Your output should repeat each record below with no differences.

╔══

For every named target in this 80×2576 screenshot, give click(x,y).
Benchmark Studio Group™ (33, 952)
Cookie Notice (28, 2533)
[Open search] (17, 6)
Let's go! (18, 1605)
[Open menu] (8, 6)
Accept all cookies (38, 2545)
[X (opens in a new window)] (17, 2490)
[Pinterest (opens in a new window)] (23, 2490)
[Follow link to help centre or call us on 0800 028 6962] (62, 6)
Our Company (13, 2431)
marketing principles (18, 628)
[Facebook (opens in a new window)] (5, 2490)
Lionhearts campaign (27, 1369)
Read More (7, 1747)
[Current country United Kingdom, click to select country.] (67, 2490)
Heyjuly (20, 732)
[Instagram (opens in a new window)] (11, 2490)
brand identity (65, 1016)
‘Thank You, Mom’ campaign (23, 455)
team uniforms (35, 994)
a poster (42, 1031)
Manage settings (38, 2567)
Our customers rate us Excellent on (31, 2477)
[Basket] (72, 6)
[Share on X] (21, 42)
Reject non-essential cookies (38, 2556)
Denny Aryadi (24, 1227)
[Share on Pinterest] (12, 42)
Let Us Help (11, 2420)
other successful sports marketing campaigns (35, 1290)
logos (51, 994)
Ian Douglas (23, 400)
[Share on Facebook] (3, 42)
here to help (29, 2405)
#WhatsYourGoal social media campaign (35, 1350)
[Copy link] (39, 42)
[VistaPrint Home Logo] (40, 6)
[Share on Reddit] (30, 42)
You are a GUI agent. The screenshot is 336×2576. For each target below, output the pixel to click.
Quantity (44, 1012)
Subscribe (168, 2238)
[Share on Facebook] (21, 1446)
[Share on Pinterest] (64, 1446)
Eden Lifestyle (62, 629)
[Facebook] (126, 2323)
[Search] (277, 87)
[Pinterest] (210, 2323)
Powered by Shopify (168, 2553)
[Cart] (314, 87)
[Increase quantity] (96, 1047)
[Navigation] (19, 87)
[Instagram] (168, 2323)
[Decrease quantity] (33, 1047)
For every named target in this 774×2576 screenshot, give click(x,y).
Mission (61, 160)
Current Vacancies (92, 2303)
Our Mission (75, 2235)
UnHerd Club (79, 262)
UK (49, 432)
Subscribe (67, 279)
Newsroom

╚══

§ **OUTPUT FOR THIS TASK**
For every named target in this 80×2576 screenshot, give click(x,y).
Benchmark Studio Group™ (33, 952)
Cookie Notice (28, 2533)
[Open search] (17, 6)
Let's go! (18, 1605)
[Open menu] (8, 6)
Accept all cookies (38, 2545)
[X (opens in a new window)] (17, 2490)
[Pinterest (opens in a new window)] (23, 2490)
[Follow link to help centre or call us on 0800 028 6962] (62, 6)
Our Company (13, 2431)
marketing principles (18, 628)
[Facebook (opens in a new window)] (5, 2490)
Lionhearts campaign (27, 1369)
Read More (7, 1747)
[Current country United Kingdom, click to select country.] (67, 2490)
Heyjuly (20, 732)
[Instagram (opens in a new window)] (11, 2490)
brand identity (65, 1016)
‘Thank You, Mom’ campaign (23, 455)
team uniforms (35, 994)
a poster (42, 1031)
Manage settings (38, 2567)
Our customers rate us Excellent on (31, 2477)
[Basket] (72, 6)
[Share on X] (21, 42)
Reject non-essential cookies (38, 2556)
Denny Aryadi (24, 1227)
[Share on Pinterest] (12, 42)
Let Us Help (11, 2420)
other successful sports marketing campaigns (35, 1290)
logos (51, 994)
Ian Douglas (23, 400)
[Share on Facebook] (3, 42)
here to help (29, 2405)
#WhatsYourGoal social media campaign (35, 1350)
[Copy link] (39, 42)
[VistaPrint Home Logo] (40, 6)
[Share on Reddit] (30, 42)
You are a GUI agent. The screenshot is 336×2576. For each target below, output the pixel to click.
Quantity (44, 1012)
Subscribe (168, 2238)
[Share on Facebook] (21, 1446)
[Share on Pinterest] (64, 1446)
Eden Lifestyle (62, 629)
[Facebook] (126, 2323)
[Search] (277, 87)
[Pinterest] (210, 2323)
Powered by Shopify (168, 2553)
[Cart] (314, 87)
[Increase quantity] (96, 1047)
[Navigation] (19, 87)
[Instagram] (168, 2323)
[Decrease quantity] (33, 1047)
For every named target in this 774×2576 screenshot, give click(x,y).
Mission (61, 160)
Current Vacancies (92, 2303)
Our Mission (75, 2235)
UnHerd Club (79, 262)
UK (49, 432)
Subscribe (67, 279)
Newsroom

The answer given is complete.